I am with utri007 on this. What is the point of being faster on 1mio copies of 128 bytes if in reality this situation never happens? Where is the bottleneck you are trying to fix, how did you even find that? Optimizations are probably fun for you, but if it only shows in arbitrary tests - what is the point?
A few more thoughts from Mr. Spock:
Logically, if 1mio copies of 128 bytes are faster, than 100K copies of 128 bytes should also be faster, and 10K copies and 1K copies, etc. and so on.

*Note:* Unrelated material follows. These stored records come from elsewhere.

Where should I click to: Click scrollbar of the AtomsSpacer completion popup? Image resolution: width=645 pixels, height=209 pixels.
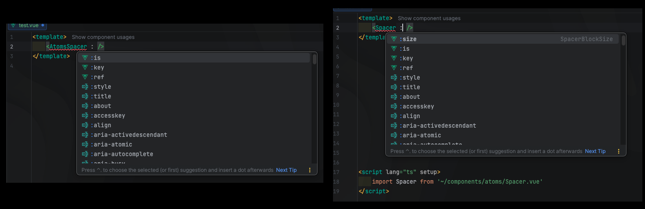tap(314, 60)
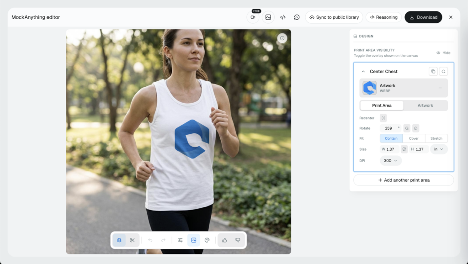The width and height of the screenshot is (468, 264).
Task: Choose the Cover fit option
Action: [414, 138]
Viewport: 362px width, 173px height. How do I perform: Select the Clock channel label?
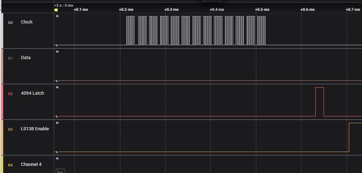tap(27, 22)
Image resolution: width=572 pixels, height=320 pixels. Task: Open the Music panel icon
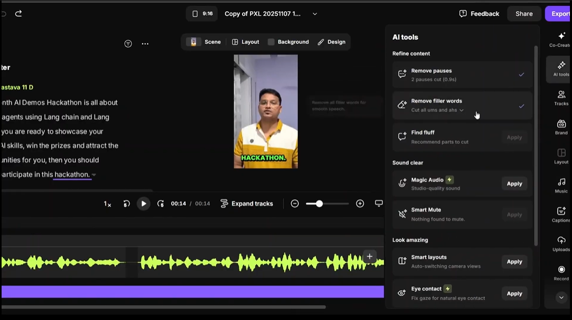coord(561,186)
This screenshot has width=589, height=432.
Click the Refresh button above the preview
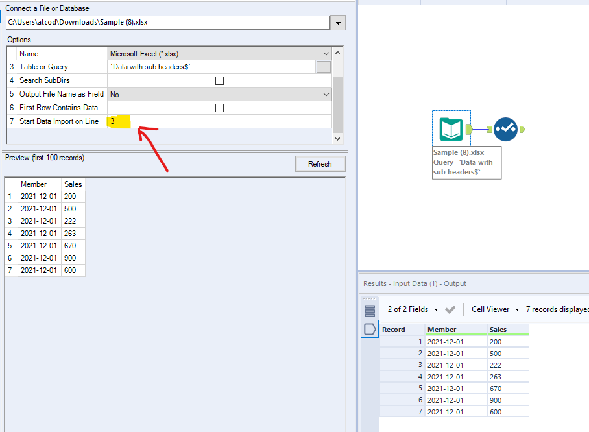pyautogui.click(x=320, y=163)
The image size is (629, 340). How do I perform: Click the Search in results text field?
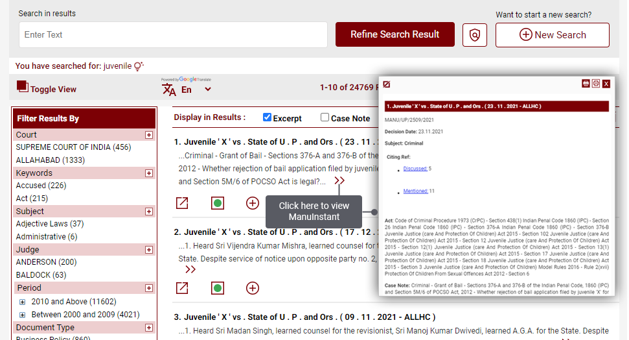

The problem is that most lamers don't understand that coding a benchmark program (which offers even a moderate degree of accuracy) is no easy task. In fact, given the limitations of the Amiga Hardware (timer.device) and the Amiga OS (multitasking and serious interrupt dependencies) and compounded by Software developer tools limitations (SAS Crap compiler) it's truly amazing and very impressive that some Amiga Benchmark programs work as well as they do.
But the one thing all Benchmark coders will appreciate (given the above constraints) is that
More Iterations = Better Accuracy.So logically speaking, the 1mio copies of 128 bytes has a practical purpose (even if some lamer still doesn't get it).
The bottleneck fix has already been explained and I don't like repeating myself. Optimizations are often more work than fun, but there is some satisfaction in finally solving the bottleneck problem. Now, if I could only do that and avoid these silly lamer questions...